A Risk Worth Taking: Women Leaders are Good for the Bottom Line
“Risk is a mixture of danger and opportunity”—a quote by Sana Mohsni, Associate Professor, Finance—a person who is highly intrigued by corporate risk-taking behaviour.
Sana has many projects on the go with collaborators from around the world that look to uncover how changes in firms’ governance, policies, and organizational structure shape risk tolerance and appetite. For instance, she looks at how firm privatization influences firm risk behaviour, or in another study, if the establishment of corporate directors and officers insurance influences a firm’s risk behaviour.
Sana is certainly a numbers person and quantitative data, usually measured through profit maximization, is instrumental to evaluating the success of firms, but Sana is also tapping into an area of business that is quite noteworthy. In a concurrent collaborative project, Sana examines the impact of gender diversity on the performance of companies and their risk-taking behaviour. What is incredible is that their findings are substantiating the value of women as board members—and they have the numbers to prove it.

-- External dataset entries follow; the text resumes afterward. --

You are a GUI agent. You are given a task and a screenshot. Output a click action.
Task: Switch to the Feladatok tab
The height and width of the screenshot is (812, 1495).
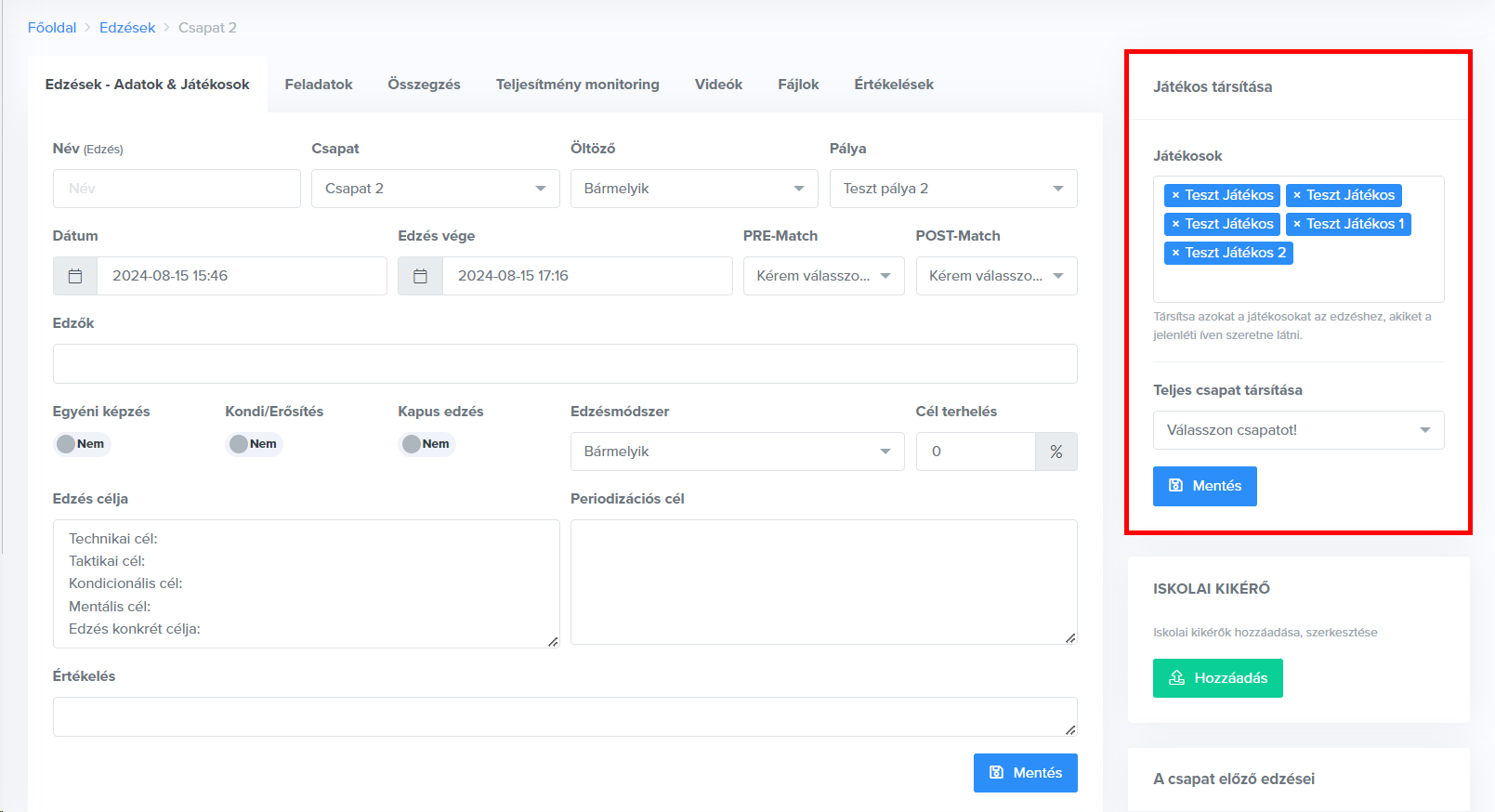[x=319, y=85]
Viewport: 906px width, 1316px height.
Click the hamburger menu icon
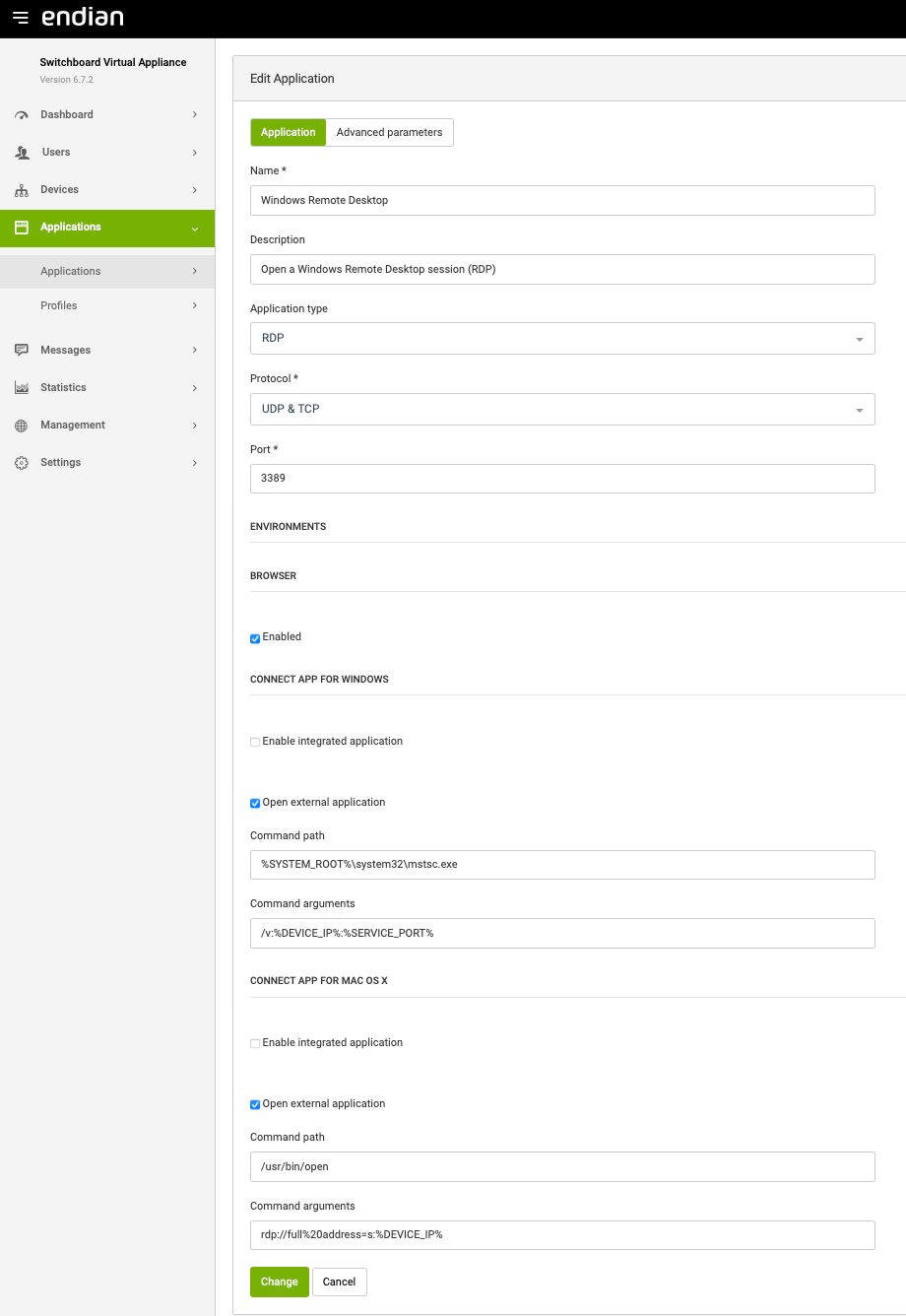[20, 18]
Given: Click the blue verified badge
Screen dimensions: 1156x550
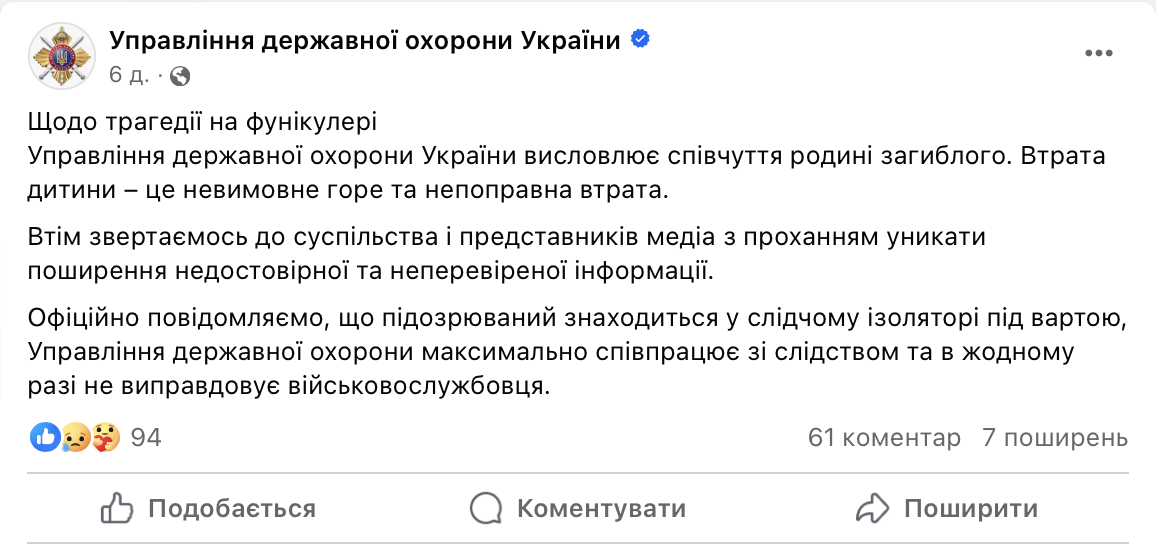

From Tunisia (where Sana was born and raised) to Canada, and the numerous countries in between, Sana has visited and collaborated with many scholars from around the globe; experiences that have allowed her to build a robust research program that fosters and infuses multiple perspectives from different corporate cultures. But it has also punctuated the reality of gender inequality and discrimination against women in business. Sana is keen to change this. Sana wants to better understand both the impact of gender diversity on the bottom line (profit maximization), as well as the impact to the risk-taking behaviour of firms when more women occupy board seats.